Hugh Brennan Scott Symons was a Canadian writer. Born into a wealthy family, he attended a number of private schools, the University of Toronto, Cambridge University and the Sorbonne. A rising star of Canadian literature in the late 1960s and early 1970s, he wrote two novels with homoerotic themes before leaving Canada to live in Morocco.
He was openly gay at a time when this was very difficult, publishing his first novel, Place d'Armes, which dealt directly with homosexuality, two years before gay sex was decriminalized in Canada. He was an avid diarist and many of his observations and episodes from his life found their way into his novels.
He died in Toronto at the age of 75.
Symons is the subject of a documentary film, God's Fool (1998), by Nik Sheehan.

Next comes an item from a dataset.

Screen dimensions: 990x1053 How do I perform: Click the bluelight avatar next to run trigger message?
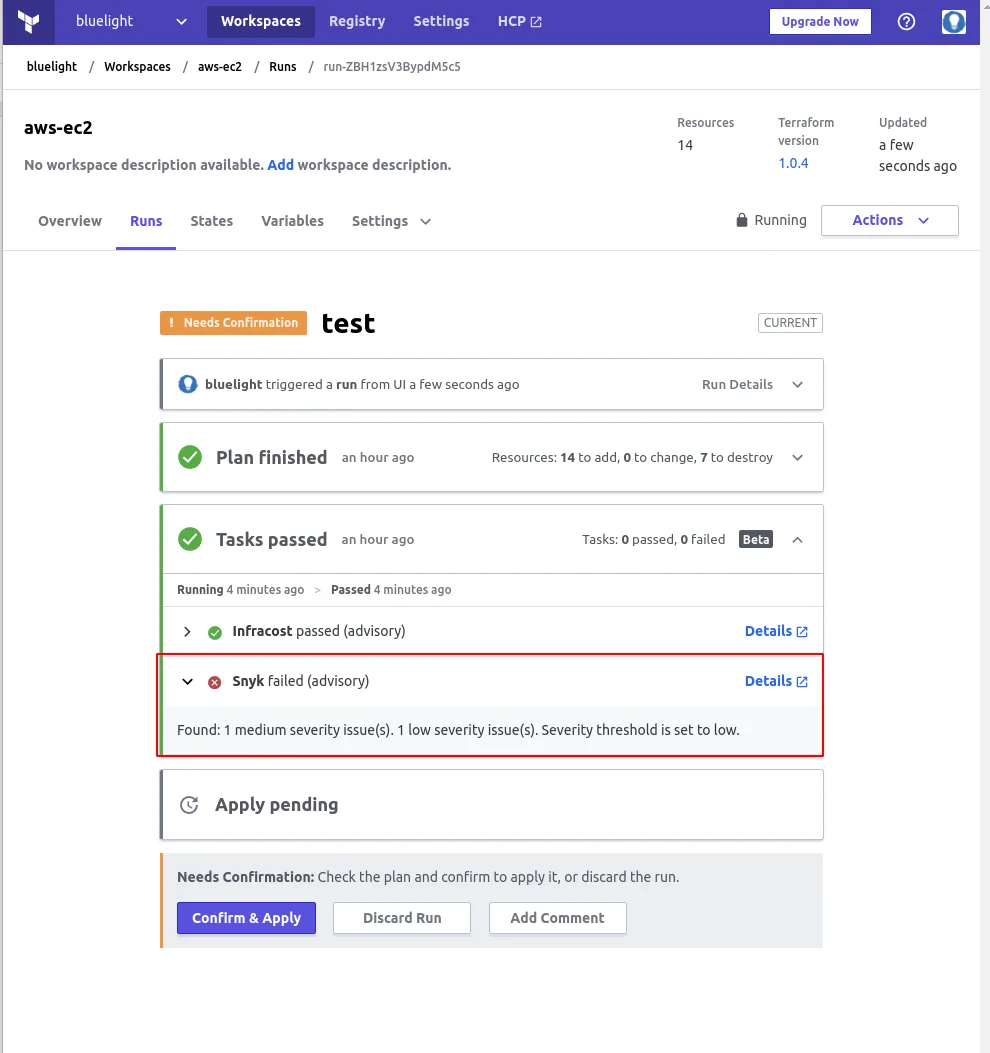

I did not finish this novel though I did get to page 271 of its 380 odd pages so when I call this novel 'bad-disappointing' and award one star it is not made either quickly or superficially. Indeed I would refer you to the biographical information about the author and the 'review' by Peter Cameron which I posted before I even began the novel (See after this review). The novel has many flaws but the most overwhelming is the vast egocentric nature of its narrator who is obviously a stand for Scott Symons and from what I have read elsewhere is a pretty good and probably unintentionally honest self-portrait.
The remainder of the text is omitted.